Dobbiamo chiedere che si chiarisca, di fronte all’opinione pubblica e alla legge, chi siamo professionalmente: la definizione degli Atti Tipici della professione di Psicologo.

È necessario (anche di fronte a tutte le “invasioni di campo che la nostra professione va quotidianamente subendo) definire quali “Atti” qualificano un intervento come caratterizzante la professione di Psicologo e quindi possono essere compiuti solo da coloro che sono iscritti agli ordini professionali degli Psicologi, pena la trasgressione della legge e la conseguente condanna penale.

Il Chirurgo taglia, l’Architetto disegna. E lo Psicologo? … Colloquia? Uhm… Mi pare estrema la posizione di chi voglia considerare l’uso della parola da parte dei cittadini italiani un abuso della professione di Psicologo, sanzionabile dall’art.348 del Codice Penale. Sugli atti tipici occorre prendere posizione, e in fretta.

Inoltre, quanti dobbiamo essere?

L’attuale aumento del 10% annuo del numero degli Psicologi non è più sostenibile. Oggi possiamo sostenere che esistono nuovi ambiti di operatività tutti da esplorare ma… Sette anni fa eravamo 40 mila. Oggi 80 mila. Tra sei anni… 160 mila? Non sarà sempre possibile inventarsi ambiti di lavoro per “digerire” la massa degli Psicologi.

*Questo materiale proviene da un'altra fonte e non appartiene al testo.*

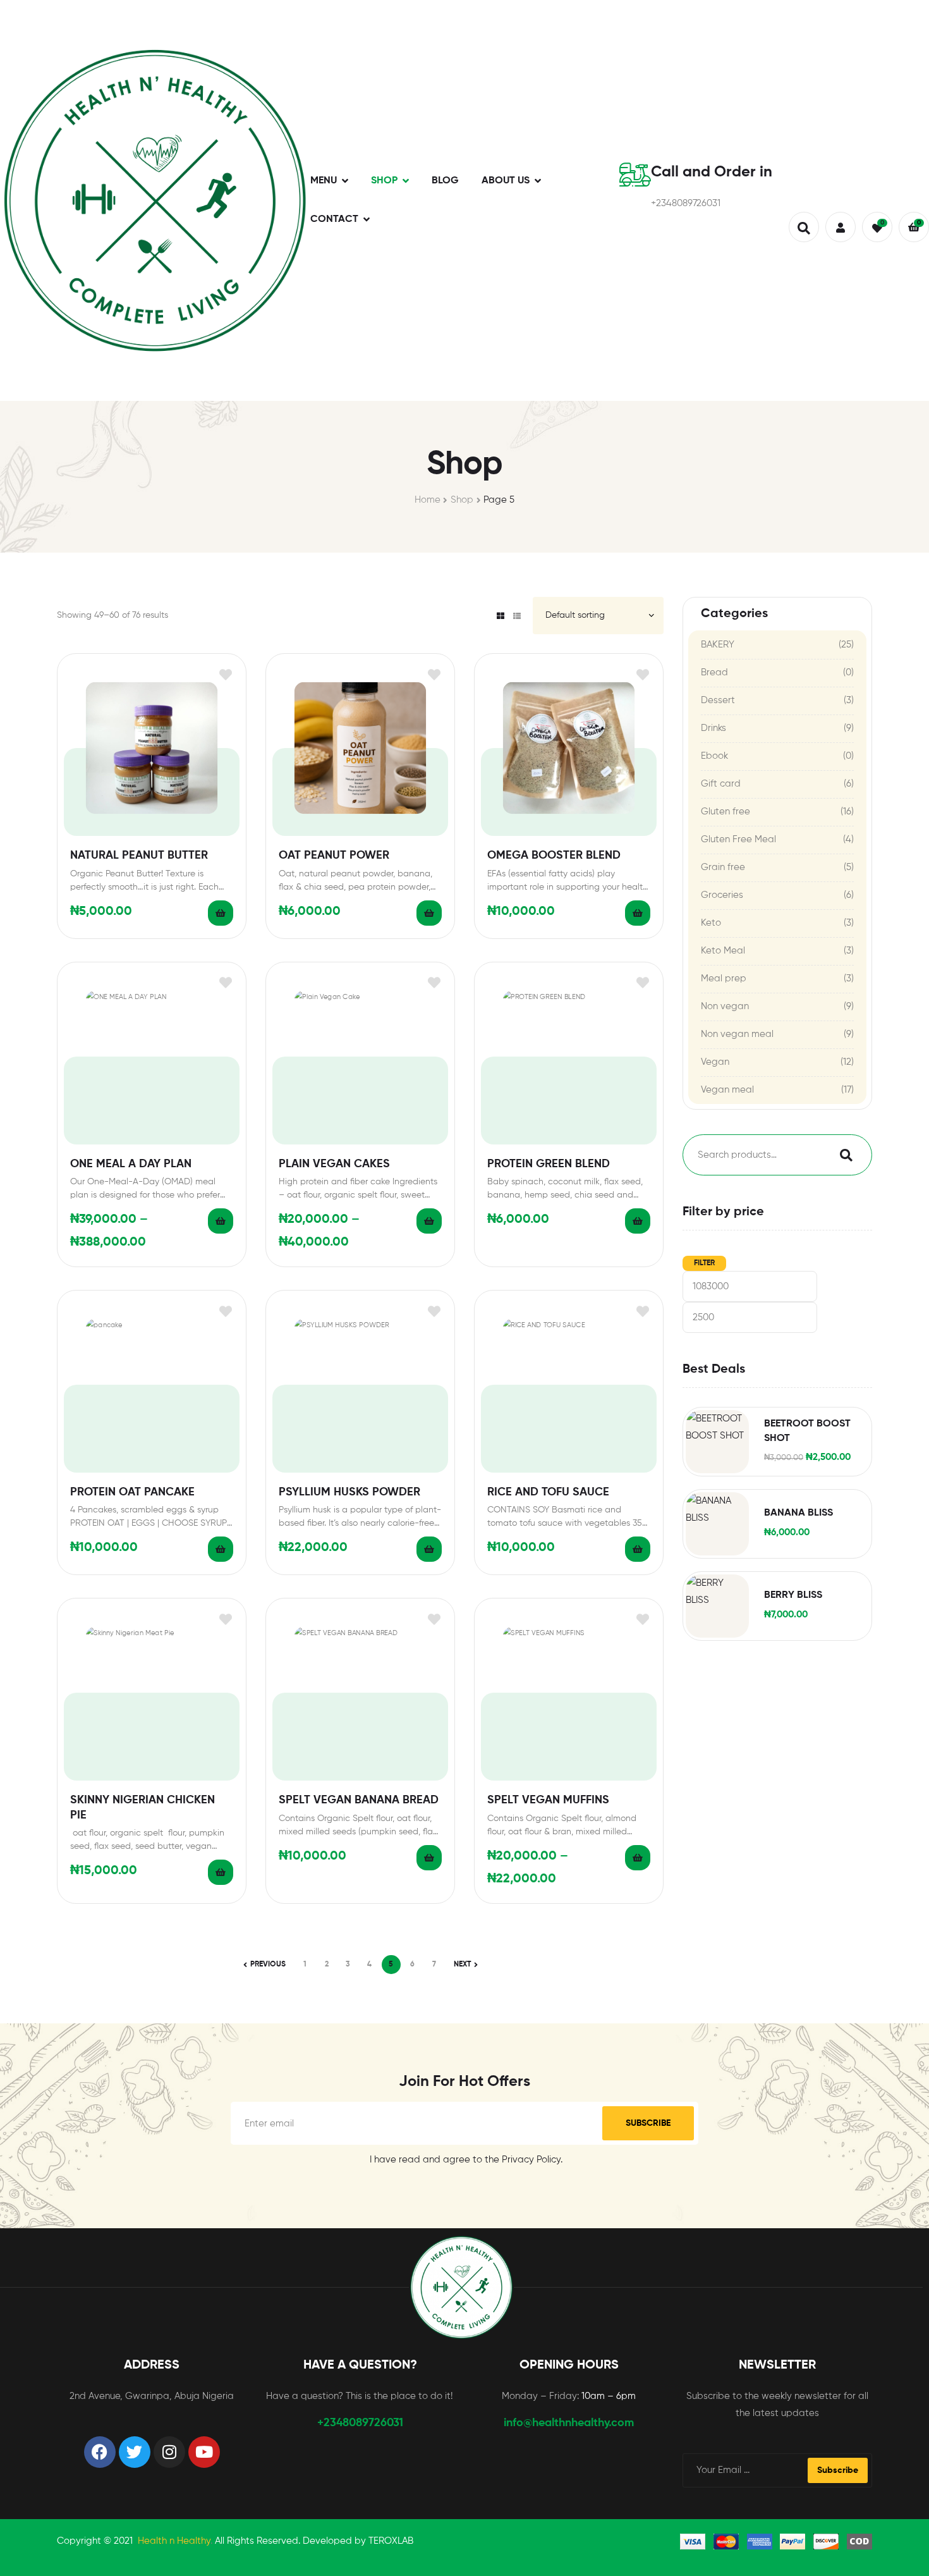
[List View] (517, 616)
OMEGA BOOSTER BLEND (554, 855)
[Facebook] (100, 2452)
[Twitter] (134, 2452)
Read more (220, 913)
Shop (462, 500)
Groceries (722, 895)
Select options (220, 1221)
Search (843, 1155)
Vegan (715, 1062)
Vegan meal (727, 1090)
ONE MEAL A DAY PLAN (130, 1164)
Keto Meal (723, 950)
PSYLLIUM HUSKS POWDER (349, 1492)
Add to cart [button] (429, 913)
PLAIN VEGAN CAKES (334, 1164)
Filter (704, 1263)
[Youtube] (204, 2452)
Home (427, 500)
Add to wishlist (225, 674)
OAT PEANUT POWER (334, 855)
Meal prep (723, 978)
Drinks (713, 728)
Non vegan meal (737, 1034)
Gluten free (725, 811)
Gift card (721, 783)
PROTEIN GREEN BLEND (548, 1164)
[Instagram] (169, 2452)
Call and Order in (711, 172)
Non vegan (725, 1006)
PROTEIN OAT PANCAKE (132, 1492)
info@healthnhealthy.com (569, 2423)
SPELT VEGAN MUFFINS (548, 1800)
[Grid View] (500, 616)
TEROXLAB (390, 2541)
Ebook (714, 756)
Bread (714, 672)
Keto (711, 923)
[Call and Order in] (635, 174)
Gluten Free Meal (738, 839)
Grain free (723, 867)
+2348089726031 (360, 2423)
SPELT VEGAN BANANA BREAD (359, 1800)
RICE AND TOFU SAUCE (548, 1492)
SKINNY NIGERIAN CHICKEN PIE (142, 1807)
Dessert (718, 700)
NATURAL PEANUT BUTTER (139, 855)
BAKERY (717, 644)
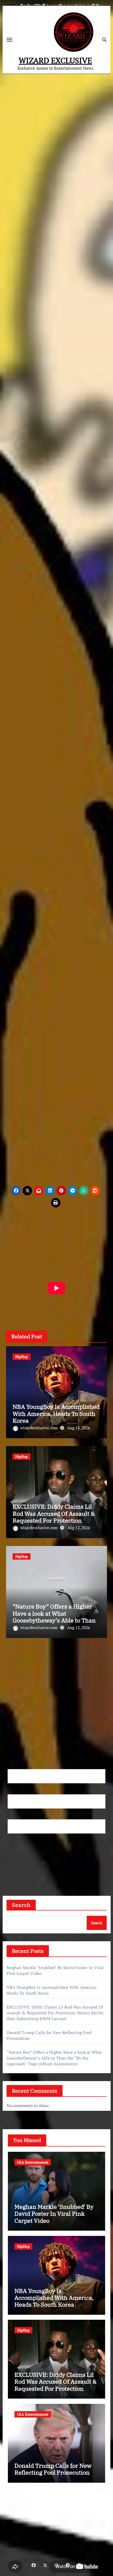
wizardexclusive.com (39, 1427)
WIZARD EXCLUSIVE (55, 60)
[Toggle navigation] (9, 40)
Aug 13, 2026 (78, 1427)
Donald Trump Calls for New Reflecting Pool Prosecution (52, 2469)
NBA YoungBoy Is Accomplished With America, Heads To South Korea (56, 1413)
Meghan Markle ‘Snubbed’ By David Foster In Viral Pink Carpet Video (54, 2213)
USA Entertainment (32, 2162)
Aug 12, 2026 (78, 1527)
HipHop (21, 1356)
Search (21, 1904)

L’ente che può dare queste risposte è uno solo: il Consiglio Nazionale dell’Ordine degli Psicologi (CNOP), l’organo di massima rappresentanza della categoria, composto dai presidenti degli Ordini Territoriali, a cui spettano i compiti di coordinamento delle politiche riguardanti la professione e che è fermo da molti mesi. Adesso, con le avvenute elezioni in Emilia Romagna, il quadro è orami completo ed il CNOP deve tornare immediatamente ad operare: non possiamo permetterci altri ritardi.

Ci manca solo che – mentre il disagio della civiltà ci fa soffrire per realizzare l’ambizione di alcuni di indossare un camice candido, di sentirsi “personale sanitario” a tutti gli effetti – il collega, restato semmai disoccupato per l’invasione dei counselor, debba obbligatoriamente frequentare conferenze e corsi privi di ogni interesse per accumulare crediti ECM, magari a pagamento, che consentono di restare in un ruolo “sanitario”.

Rinunciare al godimento va bene, ma non esageriamo.